Per esempio, riferisce la ginecologa Anna Pompili, all’ospedale Sant’Eugenio di Roma ci sono 21 ginecologi, 10 dei quali sono non obiettori, ma solo due eseguono Ivg. «La percentuale nazionale di ginecologi non obiettori di coscienza (che secondo la Relazione è del 33%) deve, dunque – continuano le ricercatrici – essere ulteriormente ridotta perché non tutti i non obiettori eseguono Ivg. Non basta conoscere la percentuale media degli obiettori per regione per sapere se l’accesso all’Ivg è davvero garantito in una determinata struttura sanitaria. Perché ottenere un aborto è un servizio medico e non può essere una caccia al tesoro».

L’ASSOCIAZIONE Coscioni, insieme alle autrici dell’indagine e con le ginecologhe Anna Pompili e Mirella Parachini, ha scritto perciò una lettera ai ministri Speranza e Cartabia per chiedere «con urgenza che i dati sull’applicazione della legge 194 siano in formato aperto, di qualità, aggiornati e non aggregati; che si sappia quanti sono i non obiettori che eseguono le Ivg e gli operatori che le eseguono dopo il primo trimestre; che tutte le regioni offrano realmente la possibilità di eseguire le Ivg farmacologiche in regime ambulatoriale; che venga inserito nei Lea un indicatore rappresentativo della effettiva possibilità di accedere alla Ivg in ciascuna regione; e che la relazione ministeriale venga presentata ogni anno nel rispetto dell’articolo 16 della stessa 194».

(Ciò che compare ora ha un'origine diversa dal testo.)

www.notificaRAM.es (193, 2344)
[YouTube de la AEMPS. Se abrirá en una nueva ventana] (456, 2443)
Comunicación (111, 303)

D’altronde, non è un caso che, se la legge 194 è ancora inapplicata in molte regioni d’Italia, alla Camera si discute come vietare la maternità surrogata attraverso i ddl Meloni e Carfagna che vorrebbero introdurre un inapplicabile reato internazionale per le donne che anche gratuitamente e in modo solidale si offrano per questa tecnica di fecondazione medicalmente assistita. Nel centrodestra però qualche dubbio è sorto, e perciò l’analisi del testo base (e degli emendamenti abrogativi presentati dal centrosinistra) previsto ieri in commissione Giustizia è slittato ancora.